Only was that really God’s intention? I would argue that it isn’t. Consider the way that God created Adam and Eve. He didn’t create them as noncorporeal spirits who were then somehow tricked into taking on flesh and blood. No, part of God’s good creation was to create human beings with soul and body united together. God’s intention was for us to live with this union forever.

The reason why I can state that so confidently is because death wasn’t originally a part of God’s creation. Remember, death entered this world as a consequence of human sin. God didn’t create people with death in mind. Instead, death does violence to God’s original design, separating something that was never intended to be separated.

That’s part of the reason why I dislike that supposed quote from C. S. Lewis:

You don’t have a soul. You are a Soul. You have a body.

Not only did he not say it, it’s also a lie. It implies that our bodies aren’t really us. They’re like a spacesuit that the real us hides inside while we’re in this world, and so it doesn’t matter that we will eventually die. We’ve even tricked ourselves into thinking that death is some kind of friend who ushers us into our real life, the life that we were always intended to have.

But that’s not true. Instead of a friend, death is our enemy and always has been. It’s a foreign intruder. One of my seminary professors put it this way once: “Death is as natural as a knife to the thigh. That’s why it hurts so much when someone we love dies.” We know, on a deeper level, that what we’re seeing isn’t right. It’s not the way it’s supposed to be. It is, simply put, unnatural.

That’s why neo pseudo gnosticism is so problematic. It tries to change our enemy into a sort-of friend. but the idea that death is somehow a natural part of this world is false and it has to be rejected.

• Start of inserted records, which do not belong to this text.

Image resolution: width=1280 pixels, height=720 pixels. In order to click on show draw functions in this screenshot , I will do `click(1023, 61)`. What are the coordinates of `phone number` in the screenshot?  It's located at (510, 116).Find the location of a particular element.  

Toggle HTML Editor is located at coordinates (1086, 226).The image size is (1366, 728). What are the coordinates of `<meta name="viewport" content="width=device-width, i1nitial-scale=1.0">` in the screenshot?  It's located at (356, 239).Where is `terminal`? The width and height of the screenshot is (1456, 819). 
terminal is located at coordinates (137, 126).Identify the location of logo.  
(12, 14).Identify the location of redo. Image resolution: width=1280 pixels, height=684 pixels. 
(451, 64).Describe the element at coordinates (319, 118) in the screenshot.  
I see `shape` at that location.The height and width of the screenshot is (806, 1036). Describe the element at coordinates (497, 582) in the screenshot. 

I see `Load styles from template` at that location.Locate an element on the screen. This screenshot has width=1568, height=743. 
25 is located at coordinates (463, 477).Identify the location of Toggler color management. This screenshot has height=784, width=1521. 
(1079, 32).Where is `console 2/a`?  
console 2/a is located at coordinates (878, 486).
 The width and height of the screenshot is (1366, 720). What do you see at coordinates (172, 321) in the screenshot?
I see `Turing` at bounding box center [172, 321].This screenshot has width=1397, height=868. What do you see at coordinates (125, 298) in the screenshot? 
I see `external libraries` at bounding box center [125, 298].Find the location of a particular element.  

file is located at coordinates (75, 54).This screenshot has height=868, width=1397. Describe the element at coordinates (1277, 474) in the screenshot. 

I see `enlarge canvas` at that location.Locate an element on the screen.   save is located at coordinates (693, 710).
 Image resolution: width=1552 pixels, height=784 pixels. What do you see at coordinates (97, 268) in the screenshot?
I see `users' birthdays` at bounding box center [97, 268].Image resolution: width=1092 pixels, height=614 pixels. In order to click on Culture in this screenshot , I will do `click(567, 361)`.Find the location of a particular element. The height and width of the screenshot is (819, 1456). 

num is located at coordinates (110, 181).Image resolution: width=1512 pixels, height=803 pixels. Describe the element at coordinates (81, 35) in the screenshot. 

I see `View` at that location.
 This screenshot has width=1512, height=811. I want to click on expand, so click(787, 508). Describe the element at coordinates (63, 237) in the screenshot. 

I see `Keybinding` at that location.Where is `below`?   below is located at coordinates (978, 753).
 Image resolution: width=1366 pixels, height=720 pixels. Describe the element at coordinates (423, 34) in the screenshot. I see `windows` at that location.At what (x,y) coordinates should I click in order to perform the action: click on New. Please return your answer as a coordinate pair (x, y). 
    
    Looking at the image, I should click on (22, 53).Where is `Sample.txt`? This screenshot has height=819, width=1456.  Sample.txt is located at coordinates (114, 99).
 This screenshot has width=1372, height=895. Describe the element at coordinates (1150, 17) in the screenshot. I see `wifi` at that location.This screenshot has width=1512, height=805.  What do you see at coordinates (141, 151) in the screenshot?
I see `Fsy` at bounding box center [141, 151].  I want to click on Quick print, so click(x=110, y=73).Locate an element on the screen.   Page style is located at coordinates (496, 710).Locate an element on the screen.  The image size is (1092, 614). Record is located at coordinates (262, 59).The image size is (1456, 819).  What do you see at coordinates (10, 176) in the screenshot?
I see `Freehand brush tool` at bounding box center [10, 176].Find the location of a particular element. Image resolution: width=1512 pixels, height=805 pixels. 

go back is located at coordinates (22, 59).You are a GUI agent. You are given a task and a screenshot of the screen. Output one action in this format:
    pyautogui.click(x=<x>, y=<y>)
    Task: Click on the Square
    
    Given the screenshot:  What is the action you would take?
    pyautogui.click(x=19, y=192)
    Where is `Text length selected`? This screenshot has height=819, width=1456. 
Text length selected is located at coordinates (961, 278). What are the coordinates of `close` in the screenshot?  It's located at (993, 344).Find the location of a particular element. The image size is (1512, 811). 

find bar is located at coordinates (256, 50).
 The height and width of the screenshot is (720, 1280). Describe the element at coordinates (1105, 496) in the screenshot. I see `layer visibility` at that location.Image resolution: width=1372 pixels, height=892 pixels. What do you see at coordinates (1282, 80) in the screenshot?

Now, it is true that death is a part of the way that the world is now. And that’s an important distinction that needs to be made. Because sin has damaged the world, because the world is fallen and broken, death is a part of our experience. Our perception of the way things ought to be is colored. A fish can’t conceive of a world without water, and we can’t picture a world without death. For us, it seems natural, the way it’s supposed to be, but a careful reading of the Bible reveals that it’s anything but.

Physical matter isn’t inconsequential or unimportant. The world that God created was very good. This is the world we were meant to live in. We were meant to exist, soul and body united together for all eternity. Death was never meant to break that unity.

But it’s not just Genesis that teaches us this. It’s not just when we look at the world’s beginning where we see this truth. We also see it when we look at the world’s end too. But that will have to keep until next week.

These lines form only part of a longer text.